--- TEXT PASSAGE ---
Post

Support Vector Machines for Beginners – Duality Problem (Part 2)

Support-Vector-Machine-for-Beginners-Duality-Problem-adeveloperdiary.com-1.webp

The Objective Function of Primal Problem works fine for Linearly Separable Dataset, however doesn’t solve Non-Linear Dataset. In this Support Vector Machines for Beginners – Duality Problem article we will dive deep into transforming the Primal Problem into Dual Problem and solving the objective functions using Quadratic Programming. Don’t worry if this sounds too complicated, I will explain the concepts in a step by step approach.

--- SET PROBLEM A ---
In the support vector machine duality article, what kind of dataset does the objective function of the primal problem fail to handle?
--- SET PROBLEM B ---
Carry on writing the support vector machine duality article from its last sentence.
The lines placed after this point are not needed.

--- DATA SHOWN ---
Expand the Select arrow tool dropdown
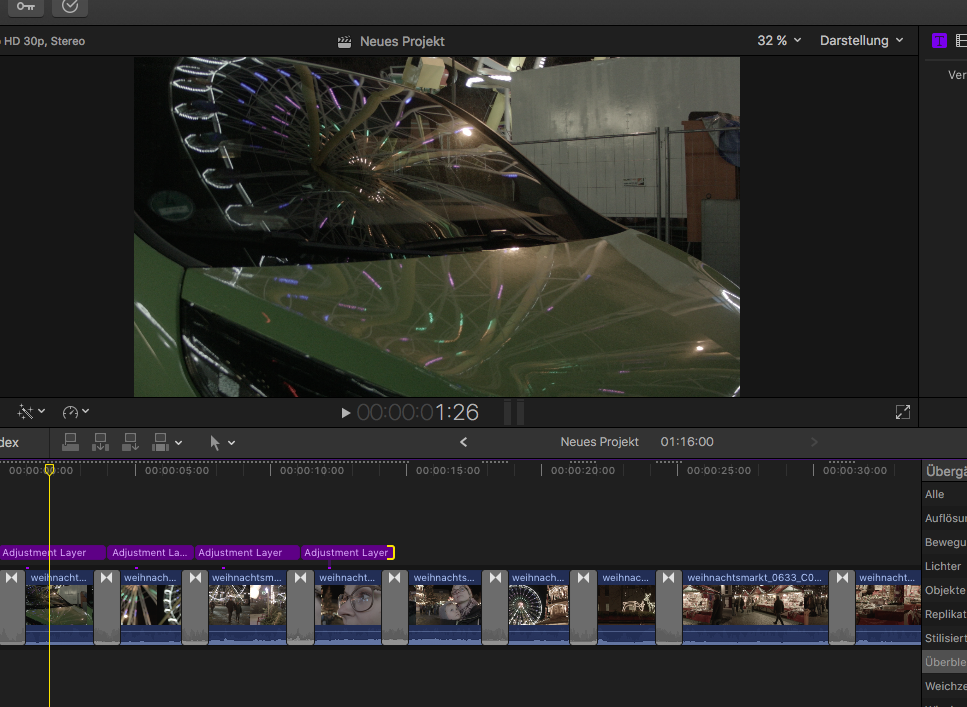The image size is (967, 707). pyautogui.click(x=222, y=442)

--- FINAL ANSWER A ---
A non-linear dataset.

--- FINAL ANSWER B ---
Quick Recap

We have gone though the understanding of Support Vectors and Margins. Then used the concepts to build the Objective Functions for Hard and Soft Margin Classifier in our last tutorial. We have also learned that the Objective Function which we have defined is known as Primal Problem. \(\begin{align} \text{Objective Function : } \min_{\beta,b,\xi_i} \Big \{ \frac{||\beta^2||}{2} + C \sum_{i=1}^n (\xi_i)^k \Big \} \\ \text{s.t Linear Constraint : } y_i ( \beta^Tx_i+b) \geq 1 - \xi_i , \text{where } \xi_i \geq 0 \end{align}\) Here are some important points to remember from last tutorial,

  • Use training data to define optimal Geometric Margin so that we can identify the support vectors.
  • Introduced of Slack Variable and defined the objective function for Soft Margin Classifier.
  • Convert the inequality constraint to equality constraint, so that we use Gradient Descent.

In case you need please refer to the previous tutorial.

Primal Problem

Primal Problem is helpful in solving Linear SVM using SGD. Remember we need to optimize D+1 ( where D is the dimension ) parameters in Primal Problem.

However our final goal is to solve Non-Linear SVM where Primal Problem is not helpful. In order to find a solution, we need to use several mathematical tricks. We will go through all of them one after another.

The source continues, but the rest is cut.